Published in Beat Magazine, November 22, 2006

Thanks to a poll by pay TV channel VH1, we have an opinion on Australia’s Favourite Lyric. Never Tear Us Apart won the day, reminding us of Michael Hutchence’s great creativity; the song was also used at his funeral, reminding us that occasionally Michael got a little too creative. Last Goodbye continued a somewhat morbid theme with second place, but third went to a more divisive tune – You’re Beautiful by James Blunt. The last “newsworthy” poll that featured pop’s most notorious public transport stalker was a list of pet hates done by London’s Daily Mirror, where he ranked less annoying than cold callers, but more annoying than parking inspectors. Frankly, this is a bit harsh, as it’s not the release of the song that caused this public backlash, but its overexposure through the media… that’s the difference between deciding whether you like the smell of a flower, and having a bouquet shoved up your nose.

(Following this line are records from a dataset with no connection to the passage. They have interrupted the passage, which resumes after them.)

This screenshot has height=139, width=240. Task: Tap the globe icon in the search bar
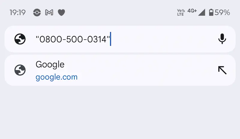[x=20, y=39]
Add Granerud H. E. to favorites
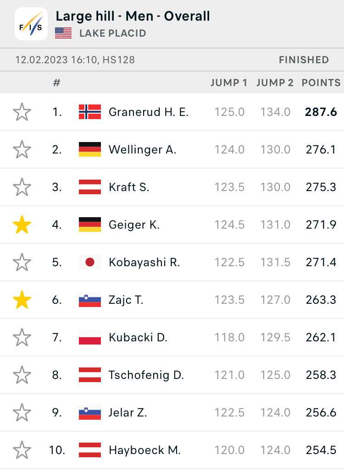Viewport: 344px width, 471px height. pyautogui.click(x=22, y=112)
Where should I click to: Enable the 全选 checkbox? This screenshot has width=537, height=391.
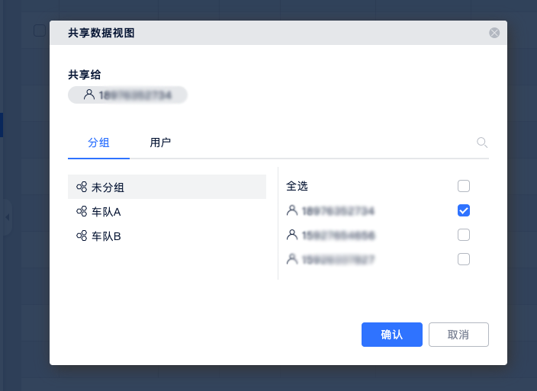pos(464,186)
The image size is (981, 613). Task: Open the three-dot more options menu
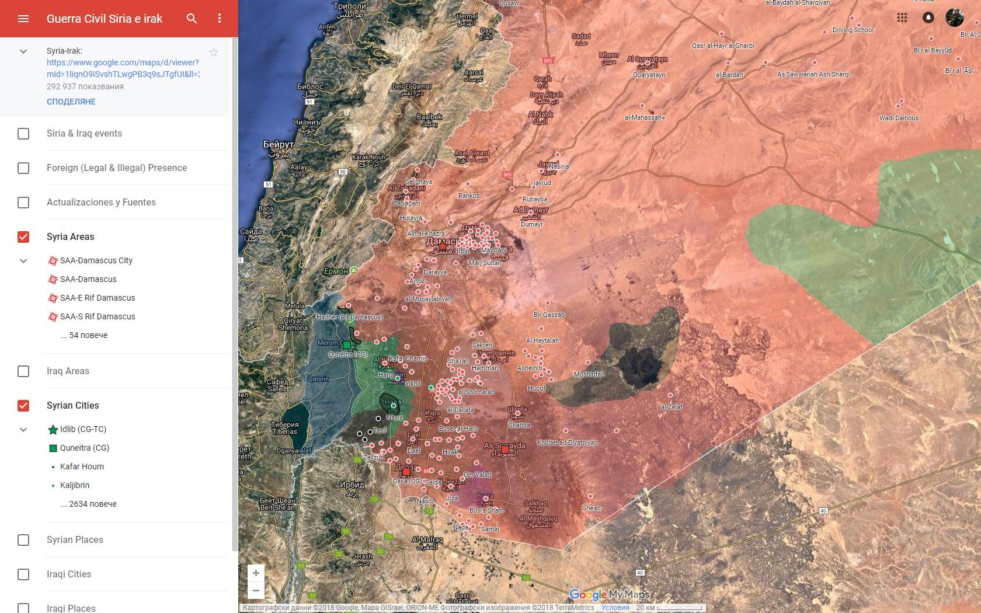[x=220, y=19]
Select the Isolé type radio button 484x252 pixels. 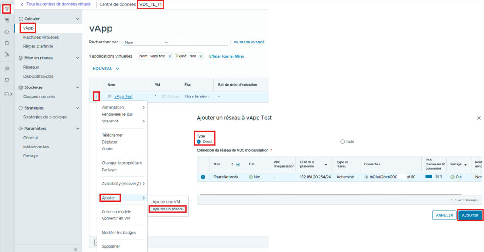[x=342, y=141]

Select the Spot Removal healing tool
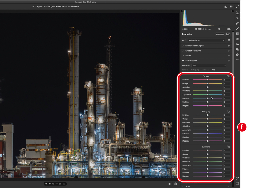click(237, 23)
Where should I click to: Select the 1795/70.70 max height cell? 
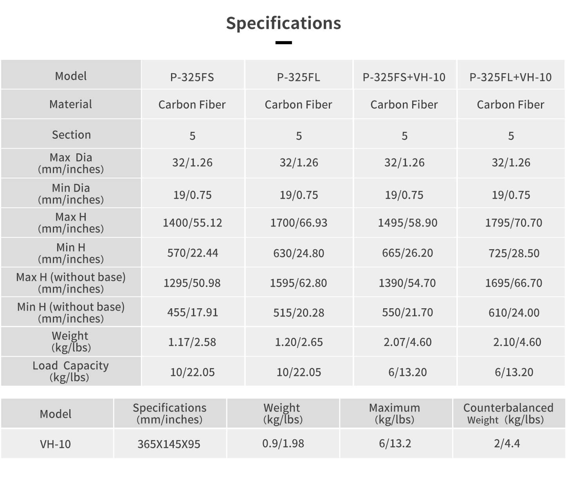(x=514, y=223)
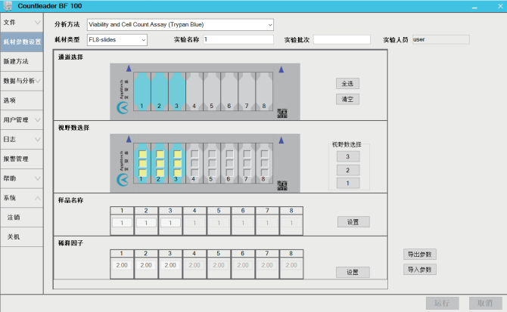
Task: Deselect channel 1 in the 通道选择 slide
Action: click(141, 94)
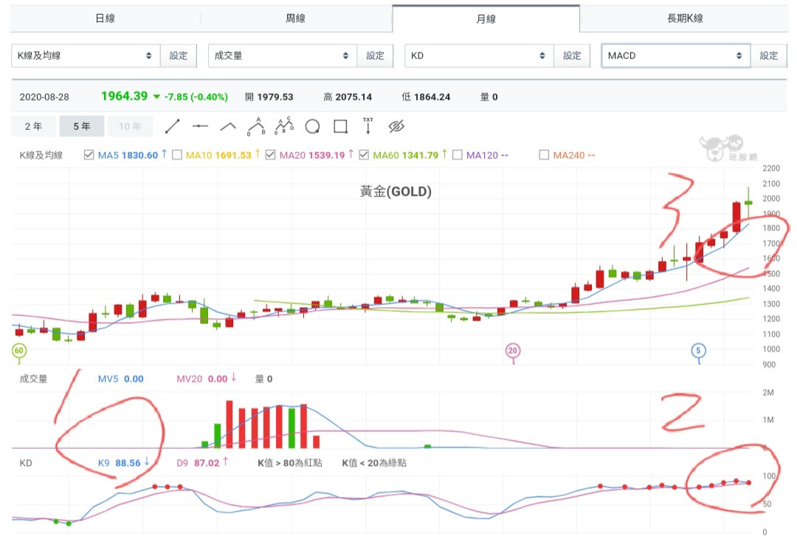Open the 成交量 indicator dropdown

pyautogui.click(x=282, y=55)
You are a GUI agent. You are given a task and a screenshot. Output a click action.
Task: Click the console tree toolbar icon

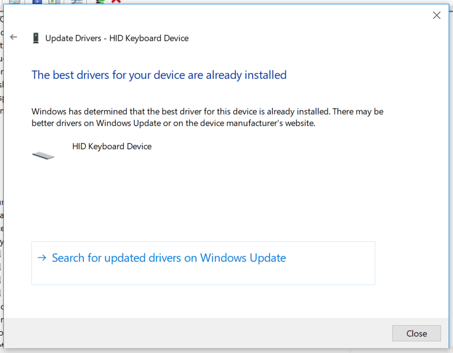(15, 2)
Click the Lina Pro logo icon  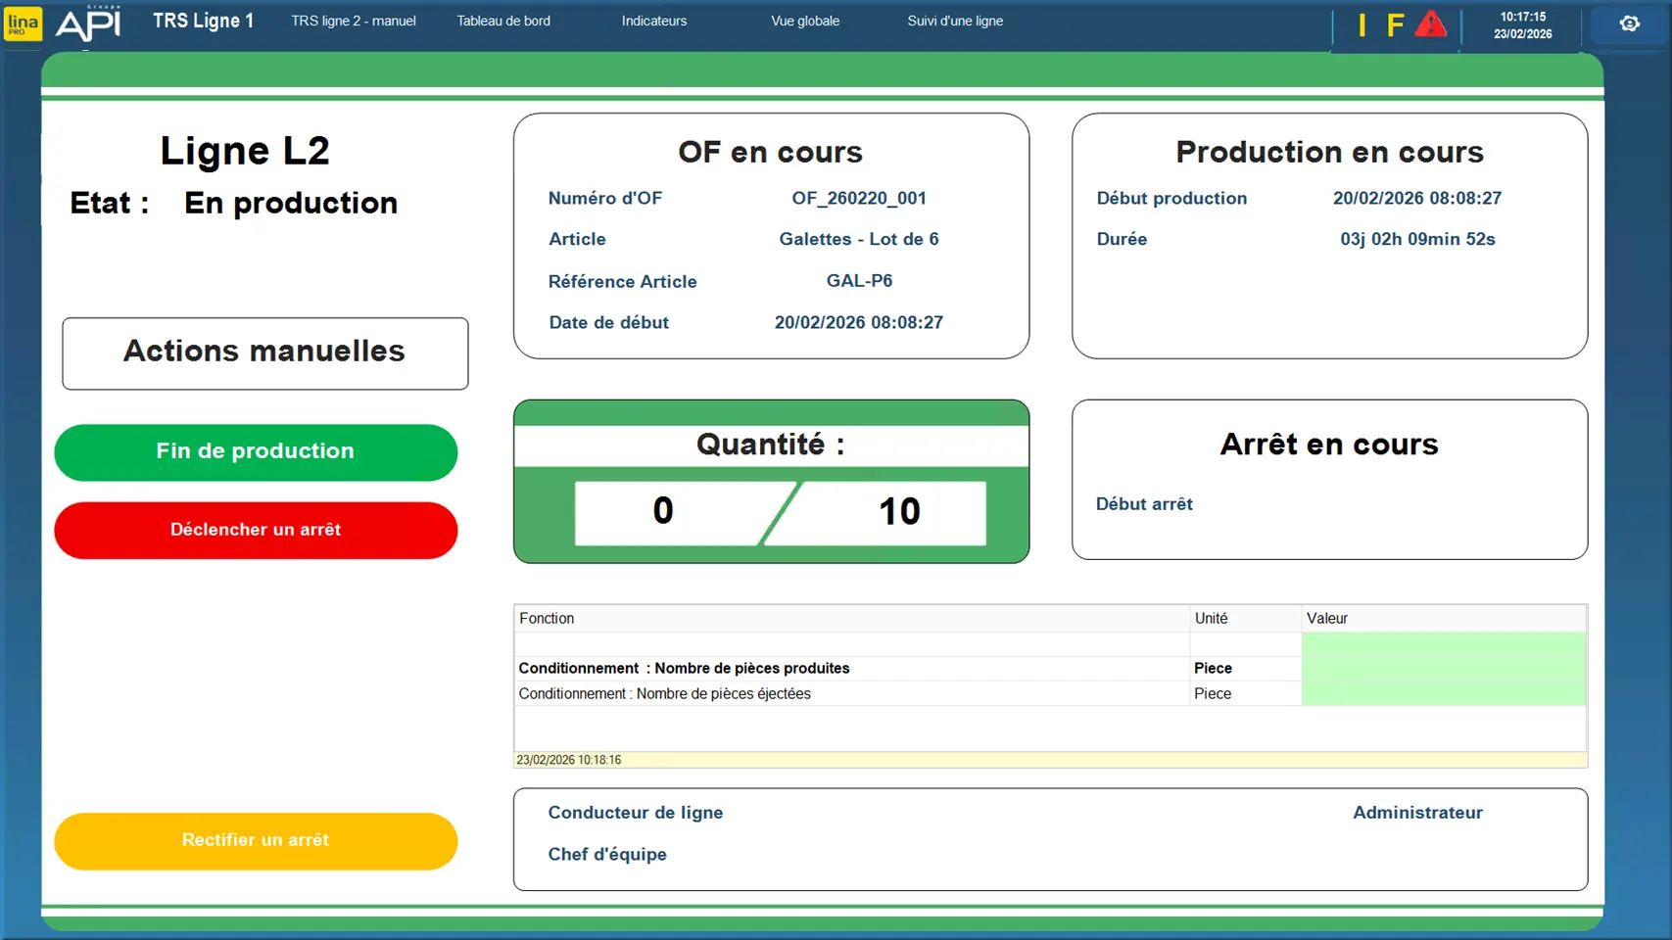(x=23, y=24)
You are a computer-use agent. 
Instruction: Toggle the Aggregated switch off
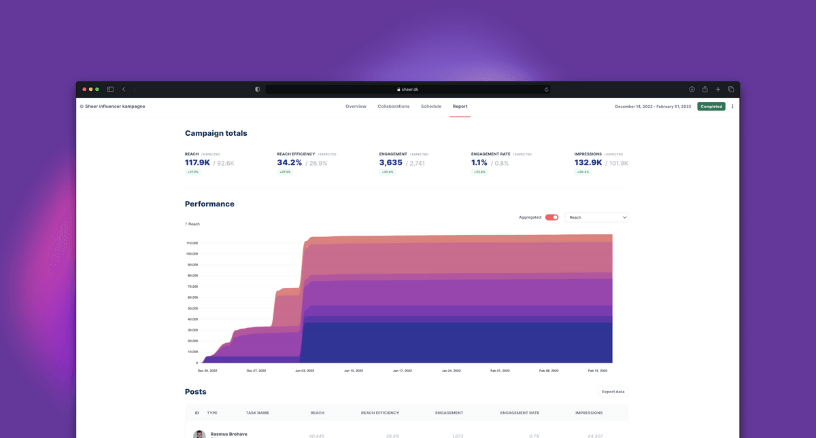tap(551, 217)
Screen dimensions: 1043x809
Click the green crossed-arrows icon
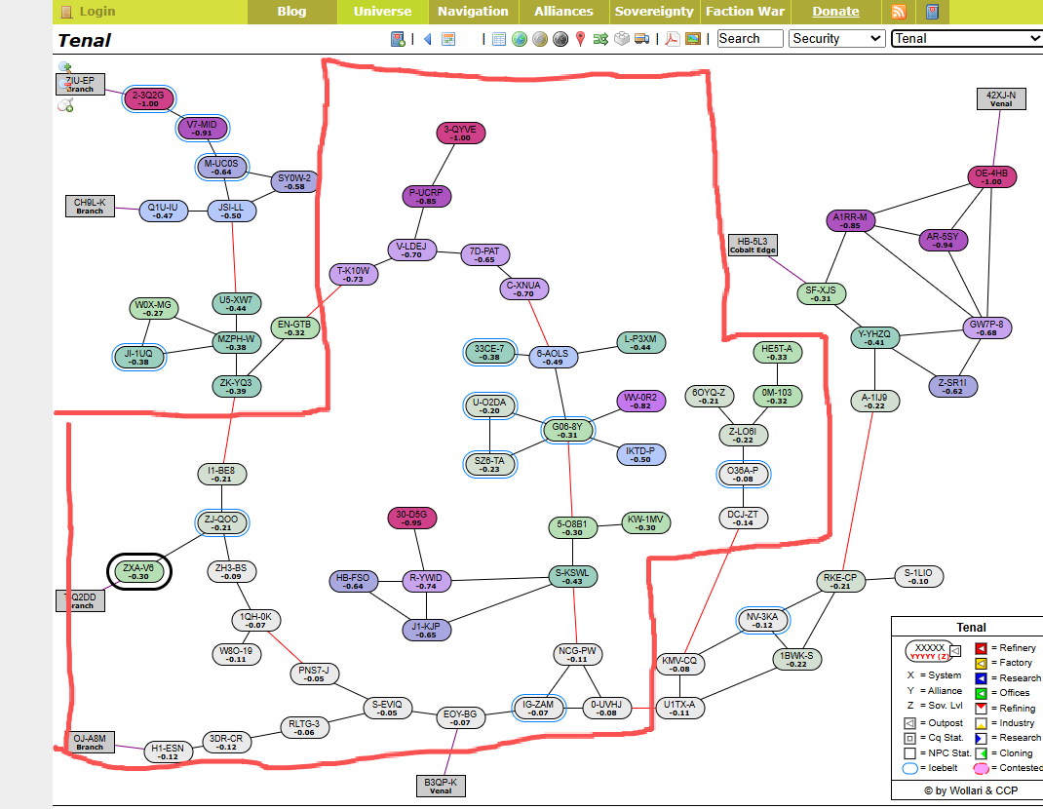pyautogui.click(x=600, y=39)
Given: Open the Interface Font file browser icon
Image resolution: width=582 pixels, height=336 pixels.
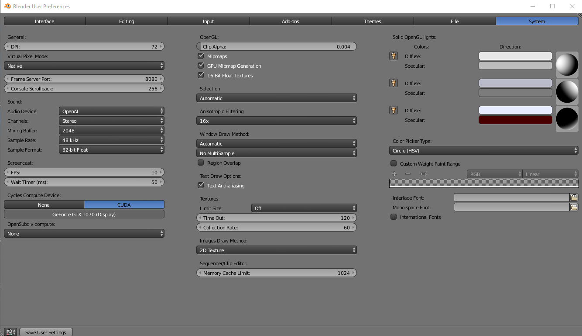Looking at the screenshot, I should pos(573,197).
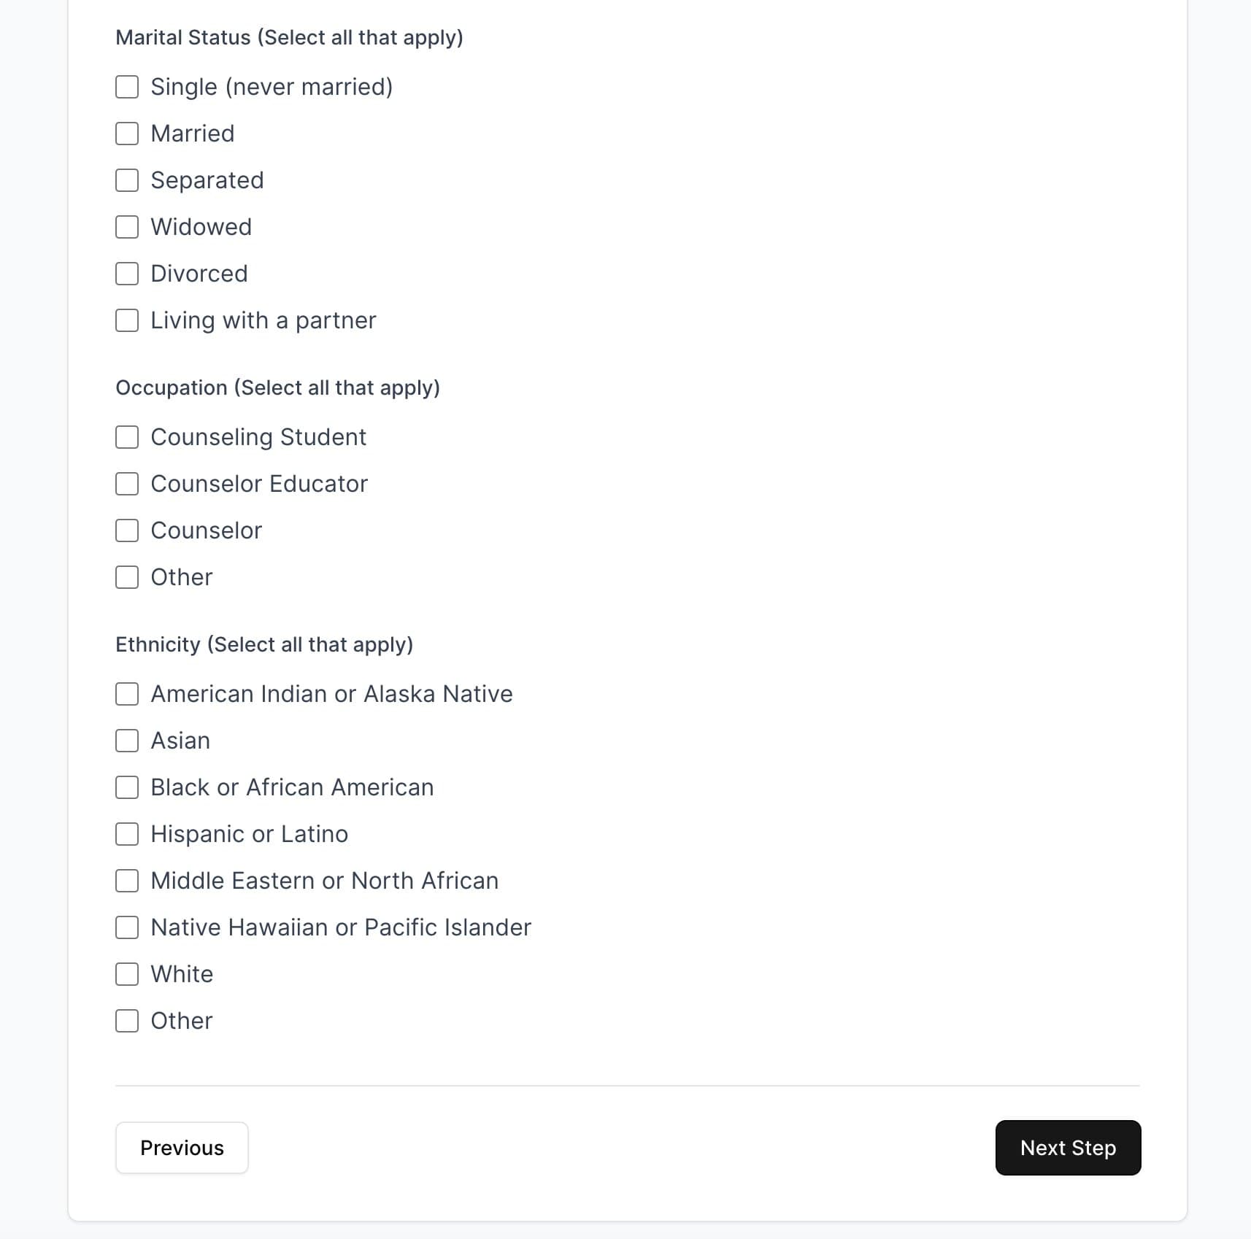Select the Widowed checkbox
1251x1239 pixels.
click(x=127, y=227)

There is another lyric that has divided public opinion of late, which is a tricky prospect. Usually, no-one is paying much attention – as someone who has spent over half of a comedic career examining the words in pop songs, I can say with some authority that this is the safer approach. Occasionally, a particular combination occurs… a high profile song contains a line so stupid that it launches a thousand punchlines. The public at large didn’t question Tony Lee Scott’s knowledge base when he announced “you moved your tongue around like Fred Astaire” in his song Take Me Away, because it peaked on the Australian pop charts at #33. Shakira’s remark of “lucky that my breasts are small and humble/ So you don’t confuse them with mountains” was treated with far more public disdain, as Whenever, Wherever reached #1 (my reaction was to ask how dumb her beau was, that he didn’t know whether to visit with massage oil or a grappling hook). And now another song has reached the same level of mockery as Shakira’s effort, as it became this year’s longest reigning chart topper; apparently, Brit Sandi Thom wishes she was a punk rocker with flowers in her hair. I originally wondered if this was a kind of lyrical game, matching styles of music with inappropriate headgear… I was all ready to play, by wishing I was a gangsta rapper in a sombrero. It seems I was mistaken.
No, this is Sandi’s ode to a past that never existed. A time “when ignorance could still be bliss”, and, to my bemusement, “the super info highway was still drifting out in space”.
Excuse me?
The internet was never some celestial energy that we harnessed, turning a force from the heavens into a delivery system for pornography and offers of cheap pharmaceuticals. It was built by people. It was drifting out in space in exactly the same way as your house. And apparently she looks back misty eyed at a time when “the only way to stay in touch was a letter in the mail”. Depending who you ask, the telephone was invented sometime between 1854 and 1876, when the only rockers available, punk or otherwise, were chairs.
Rather than longing for a thoroughly renovated version of the past, why not reflect on the present, perhaps with a view to improving things by discussion? Look through the lyrics of Black Fingernails, Red Wine by Eskimo Joe, and you’ll find it dotted with commentary on the world circa 2006 (“the argument over God continues…”). Although you do need to choose which Eskimo Joe song you take seriously, or else you might find yourself caught in the mindtrap set by the opening line of Sarah (“Sarah, won’t you tell me your name.”) Still, this is more useful than rose-coloured reminiscences.
And the only reason an old school punk would wear flowers in his or her hair would be to lure a hippy close enough to be headbutted.